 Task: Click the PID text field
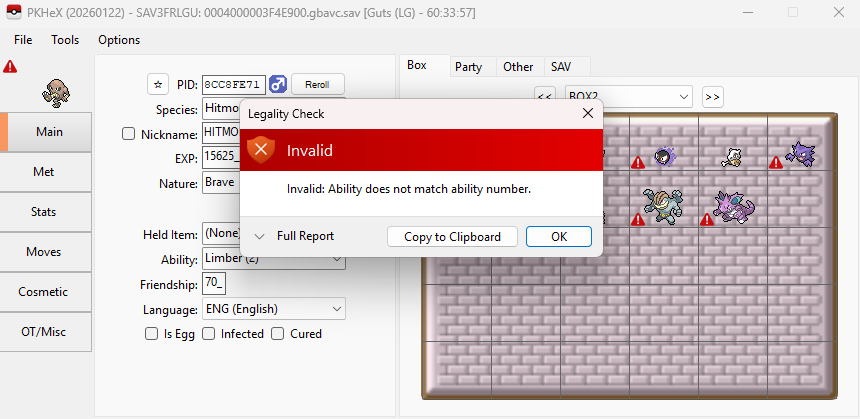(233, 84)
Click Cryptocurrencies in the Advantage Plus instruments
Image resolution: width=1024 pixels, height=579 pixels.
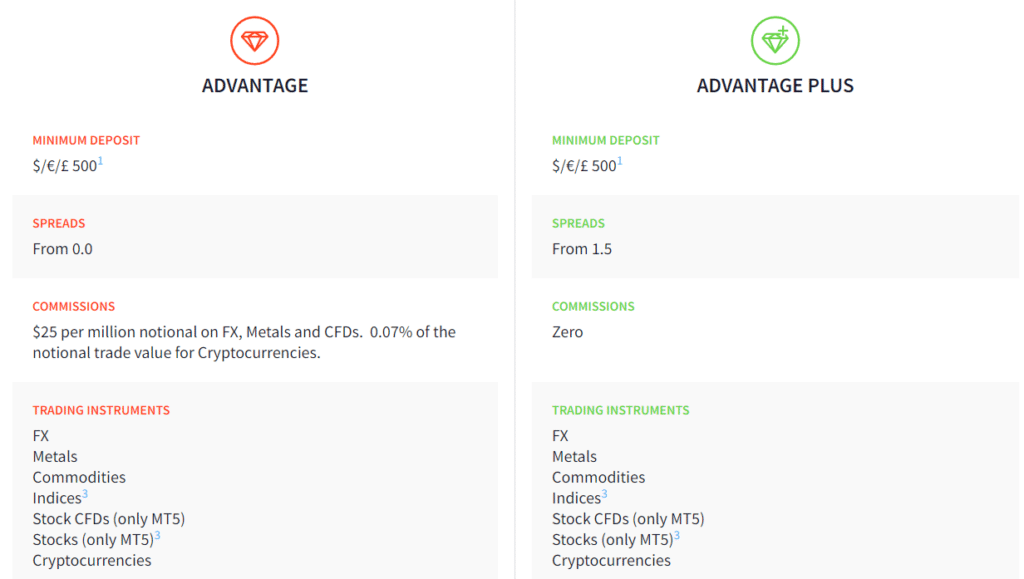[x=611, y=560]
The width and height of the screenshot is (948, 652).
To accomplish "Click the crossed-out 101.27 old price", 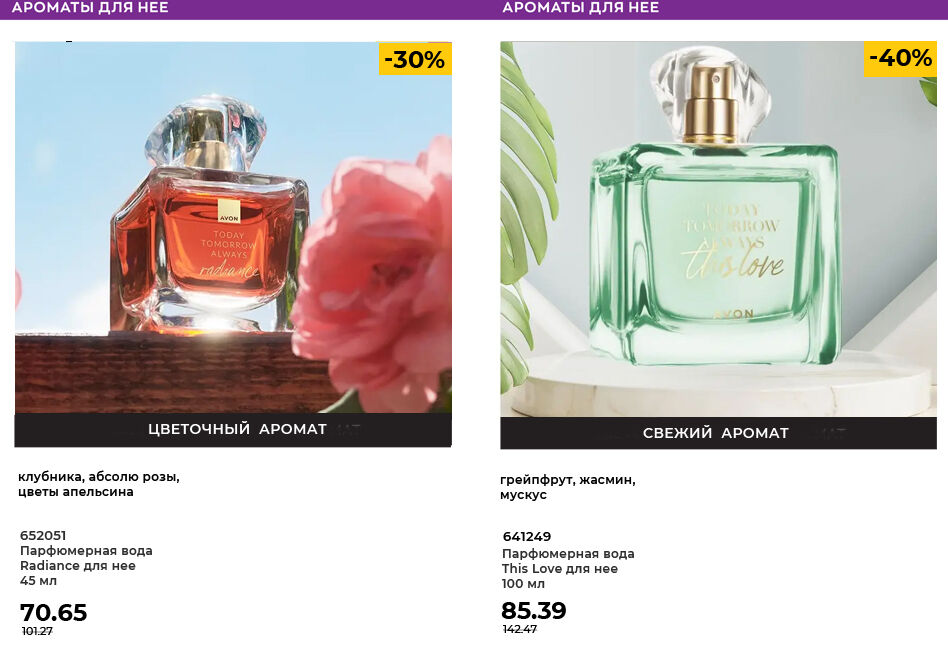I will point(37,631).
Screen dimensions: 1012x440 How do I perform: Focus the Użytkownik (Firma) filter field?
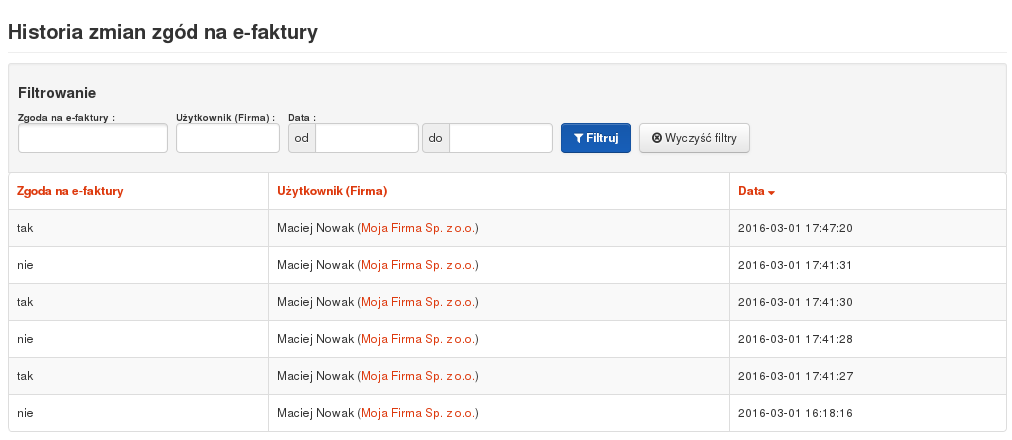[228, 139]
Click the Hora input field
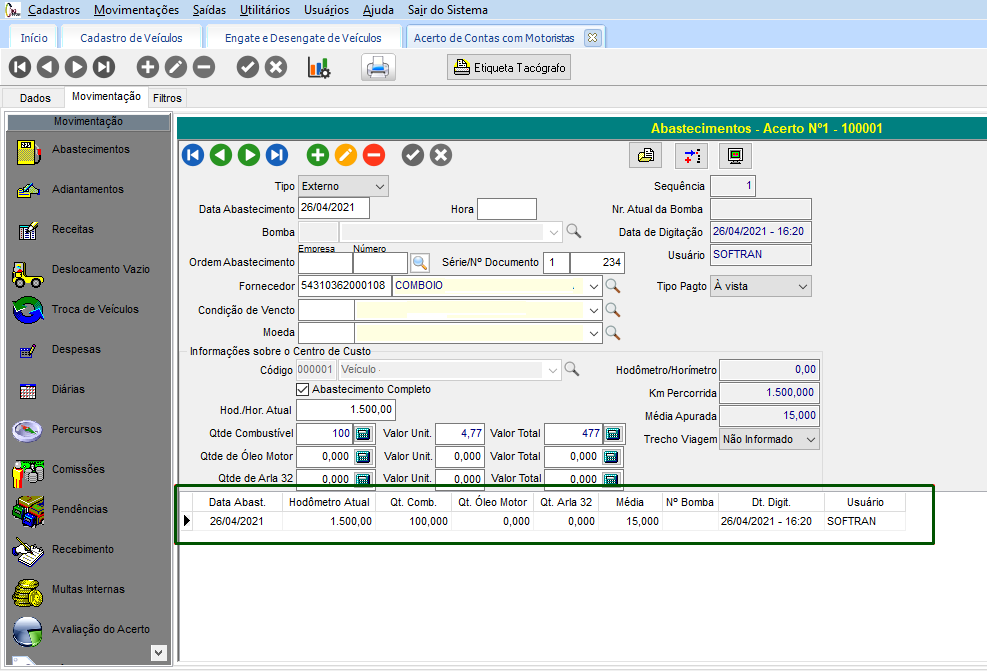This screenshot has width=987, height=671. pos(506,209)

**What is expected**
Your task is to quote exactly the lines from the one with "Screen dimensions: 1012x440" through the end of the material, both included, without reproducing any pictures.

**Answer to the exercise**
Screen dimensions: 1012x440 How do I perform: Focus the Użytkownik (Firma) filter field?
[228, 139]
Click the Hora input field
This screenshot has width=987, height=671. pos(506,209)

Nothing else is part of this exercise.